StudentSurvey.ie is a survey tool for Irish third-level educational institutions. It aims to collect students’ perceptions of their time at institutions. However, it is imbued with a corporate ethos. To note, this is separate altogether from module evaluations, which are very useful for lecturers and also students.

It is a corporate survey that pushes a cookie-cutter logic, and its equivalent the National Student Survey (NSS) is boycotted in the U.K. by the NUS for commercialising institutions, contributing to course cuts and raising tuition fees.

These tools, like league tables, measure the wrong things in an educational environment, turning higher education into a competitive market in which institutions are pitted against each other in meaningless categories. It is a customer satisfaction survey at its core.

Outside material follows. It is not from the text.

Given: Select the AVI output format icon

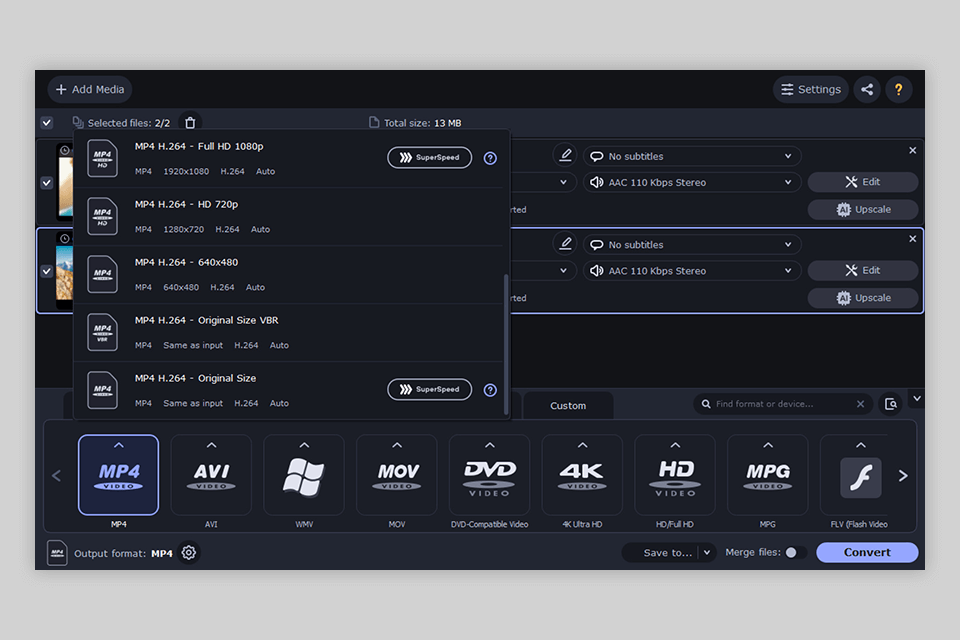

Satisfaction is not the right indicator, and students are not customers. Such surveys encourage institutions to stream money into marketing or other quick fixes to drive up student satisfaction on paper, while not making overarching or substantial changes for real improvement in the student learning experience.

In contrast to the narrow view of education that this survey promotes, a holistic and structural approach should be taken which encompasses. Quality of teaching comes from well-paid staff not on precarious contracts, adequate classroom investment and balanced student to staff ratios.

The survey also lacks context.  It reduces very different courses at very different institutions to a simple set of metrics, and implies that one can use these metrics to compare and rank courses and institutions. The questions are too simple and one-dimensional to properly measure the issues at hand.

What counts is whether students have been intellectually challenged in a supportive environment, which is difficult to measure. It can measure if students are happy or not with crude metrics, but the link to teaching quality is dubious at best, and the solutions arising from it are corporate.

Such surveys aim to reduce the issues facing third-level education to mere managerial issues, in other words, designed to hide the forest from the trees, as if the wider socioeconomic context of underfunding did not exist.

This survey can be used to justify future tuition fee increases, and it also treats students like consumers instead of community members. Such scores can also be used by the senior management to justify cutting courses, shutting departments and sacking staff.